We can interpret the coefficient estimate of pared as follows:
For students whose parents did attend college, the odds of being more likely (i.e., very or somewhat likely versus unlikely) to apply to graduate school is 2.85 times that of students whose parents did not go to college, holding constant all other variables.
Write the interpretations for the other two predictor variables
Go Further: What if you wanted to interpret the gpa variable per 0.1 increase instead of per 1.0 unit increase?
Assessment
We can access predicted probabilities of being in each category:
head(ord_mod$fitted.values) unlikely somewhat likely very likely
1 0.5488310 0.3593310 0.09183798
2 0.3055632 0.4759496 0.21848725
3 0.2293835 0.4781951 0.29242138
4 0.6161224 0.3126888 0.07118879
5 0.6560149 0.2833901 0.06059505
6 0.6609240 0.2797117 0.05936430
head(predict(ord_mod))[1] unlikely somewhat likely somewhat likely unlikely
[5] unlikely unlikely
Levels: unlikely somewhat likely very likely
Generate the confusion matrix to assess the accuracy of the predictions.
Finally, we should assess the proportional odds assumption. To do this, we can compare the predicted probabilities using the multinomial model, which is a more precise model, to the predicted probabilities with the ordinal model. Note that this is a subjective process because it is difficult to know how different the predicted probabilities should be to conclude that the assumption is violated. It is also useful to think through whether or not it is reasonable to assume that the odds of being in one category vs another would increase proportionally.

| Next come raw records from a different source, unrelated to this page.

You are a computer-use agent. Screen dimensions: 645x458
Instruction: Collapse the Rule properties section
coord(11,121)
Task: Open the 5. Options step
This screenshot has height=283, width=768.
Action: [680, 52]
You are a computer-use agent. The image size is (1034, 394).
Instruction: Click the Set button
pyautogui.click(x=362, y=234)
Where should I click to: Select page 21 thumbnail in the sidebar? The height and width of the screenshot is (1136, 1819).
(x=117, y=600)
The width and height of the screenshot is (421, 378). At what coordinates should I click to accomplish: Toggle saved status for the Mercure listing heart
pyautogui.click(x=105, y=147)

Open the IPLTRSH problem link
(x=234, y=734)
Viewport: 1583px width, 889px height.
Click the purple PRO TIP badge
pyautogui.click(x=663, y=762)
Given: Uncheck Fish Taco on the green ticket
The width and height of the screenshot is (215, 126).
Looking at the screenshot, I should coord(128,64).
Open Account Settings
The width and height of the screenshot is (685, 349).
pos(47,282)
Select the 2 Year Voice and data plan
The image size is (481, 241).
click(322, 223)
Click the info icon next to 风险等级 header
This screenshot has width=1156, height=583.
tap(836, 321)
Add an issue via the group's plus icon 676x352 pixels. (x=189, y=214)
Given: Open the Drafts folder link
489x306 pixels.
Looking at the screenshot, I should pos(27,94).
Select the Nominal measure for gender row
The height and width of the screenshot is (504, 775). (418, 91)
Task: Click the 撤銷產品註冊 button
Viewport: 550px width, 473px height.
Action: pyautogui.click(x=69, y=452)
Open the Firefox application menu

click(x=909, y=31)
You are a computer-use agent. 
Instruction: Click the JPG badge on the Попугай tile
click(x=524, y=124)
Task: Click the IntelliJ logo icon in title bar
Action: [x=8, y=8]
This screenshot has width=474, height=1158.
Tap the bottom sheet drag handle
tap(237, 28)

To generate predictions, let’s create a new data frame with different combinations of the predictor values. It is typically easiest to use different combinations of the categorical variables and hold the continuous predictors constant.
new.data <- data.frame(pared=c(0,1,0,1),
gpa=mean(dat$gpa),
public=c(0,1,1,0))The new data contains a constant value of GPA and each unique combination of the values of parental education and institution type
new.data pared gpa public
1 0 2.998925 0
2 1 2.998925 1
3 0 2.998925 1
4 1 2.998925 0
Now we can compare predicted probabilities from the ordinal model and the multinomial model
library(nnet) #package for multinomial model
mult_mod <- multinom(apply~pared+gpa+public,
data=dat)# weights: 15 (8 variable)
initial value 439.444915
iter 10 value 357.012275
final value 356.996982
converged
predict(ord_mod, new.data, type="probs") unlikely somewhat likely very likely
1 0.5882547 0.3324677 0.07927756
2 0.3470234 0.4650134 0.18796324
3 0.6024157 0.3224929 0.07509137
4 0.3338251 0.4690740 0.19710087
predict(mult_mod, new.data, type="probs") unlikely somewhat likely very likely
1 0.5840849 0.3426999 0.0732152
2 0.3690459 0.3689135 0.2620406
3 0.6387143 0.2465215 0.1147642
4 0.3316785 0.5040241 0.1642974
Notice that the predicted probabilities for the unlikely category are very similar for both models. We do see some differences for the other two categories, but overall, I would conclude that we do not have strong evidence that the proportional odds assumption is violated.
You may also want to generate the confusion matrix for the multinomial model and see how it compares to the confusion matrix you generated for the ordinal model.